We have now been here in San Pablo for eight days and it feels like months. I’ve been traveling each day to different communities to meet with jóvenes and people who have an interest in art workshops. Alex, my guide, and I start out at about 7:15 each morning, slowly making our way to the bus stop, 45 minutes uphill. We have regularly scheduled breaks at the different turns in the path and while I go through a full Nalgene of water a morning, trying to make up for the lack of oxygen, Alex breathes calmly and doesn’t take a sip of anything until his coffee at lunch.

From the bus stop I can overlook the surrounding communities and on the other side of the road the peak of the Tacaná Volcano invites one into the next set of valleys. The bus comes only once an hour, never on schedule, so sometimes we wait two minutes and other times we wait more than 60.

How I dread the chicken bus. Old recycled U.S. school buses—painted various outrageous colors and as rickety as can be—are called this because people actually bring their chickens with them. Yesterday a tired old woman carried a tired old rooster in a raggedy canvas bag upon her lap, as if it were a well-groomed poodle in a Gucci dog carrier. The dust is outrageous and flies into my eyes and mouth, the music is going to make us all deaf, and the roads might as well qualify as class-five rapids. On Wednesday, on the way to the village of Conlaj, Alex and I were sitting in the back of the bus when a foul smell and dark smoke started from below us. I asked him if we were going to explode. He shrugged and said moments later, lleva coraje, be brave.

The ride back from Conlaj is tricky. You can leave the town with public transport only twice in the afternoon, at 1:30 or 7. We missed these combis, but with luck we flagged down a truck making its way up to Tacaná. So had everyone else, it seemed. The truck was full of young students, and I held on tight to the rail with my right hand while my left attempted to keep me from falling into the young girls practicing their English and sending me furtive glances. When the raindrops started falling I felt content, somehow finding the breeze, the coldness, and the adventure comforting. Our transport to Linda Vista yesterday took an hour to show up, but even as we were crowding four people into the front I took pleasure in the fact that there was a roof over our heads.
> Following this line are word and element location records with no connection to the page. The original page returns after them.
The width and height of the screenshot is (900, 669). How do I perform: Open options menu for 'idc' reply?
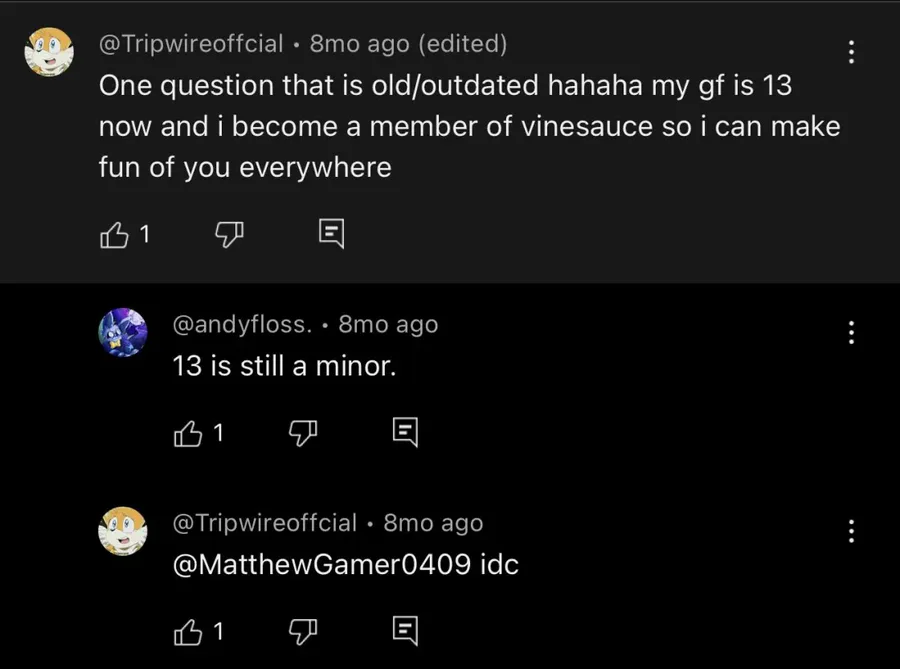click(x=851, y=531)
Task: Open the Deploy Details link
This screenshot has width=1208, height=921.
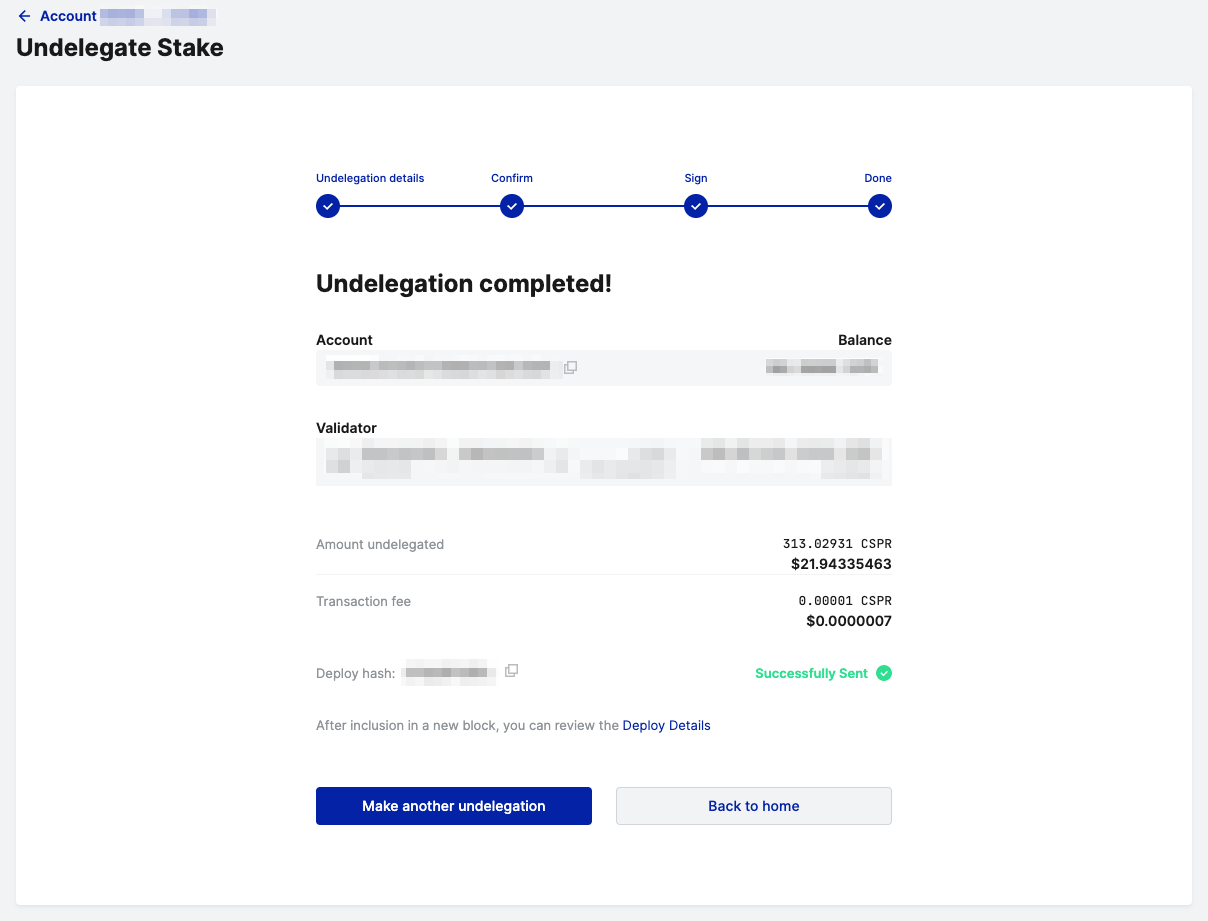Action: [666, 725]
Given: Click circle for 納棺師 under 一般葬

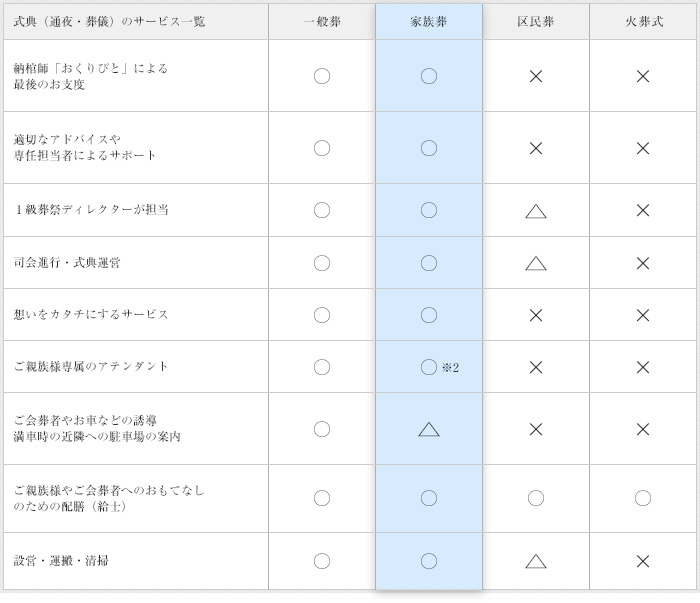Looking at the screenshot, I should point(322,76).
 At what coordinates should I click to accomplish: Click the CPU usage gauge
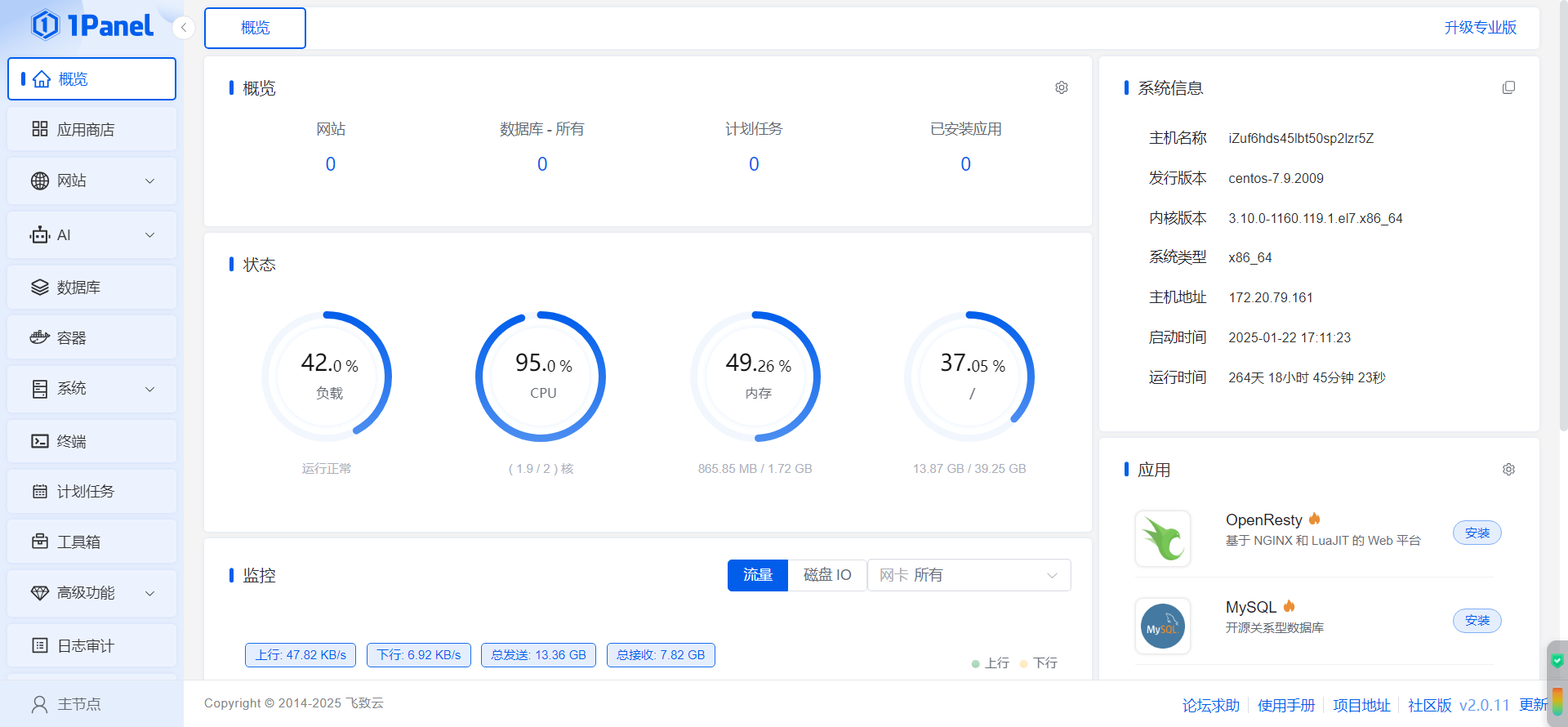pos(541,377)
Today I am not making any visits and the best part of this is there is no going anywhere, no hiking breathlessly uphill, no white-knuckling the seat in front of me. Instead, I sit in bed and look out our panoramic window over the mountains. All of the communities I will be working in are far away, between two to three hours, one-direction. It has been suggested a number of times that our residence should be in the city of Tacaná, closer to all of the locations. But as I glide back down the mountain each day, quickly watching my steps and feeling accomplished, I realize that I am anxious to get home. Somehow, I have fallen in love with San Pablo and its people, and I guess I’ll just have to put up with the transporte.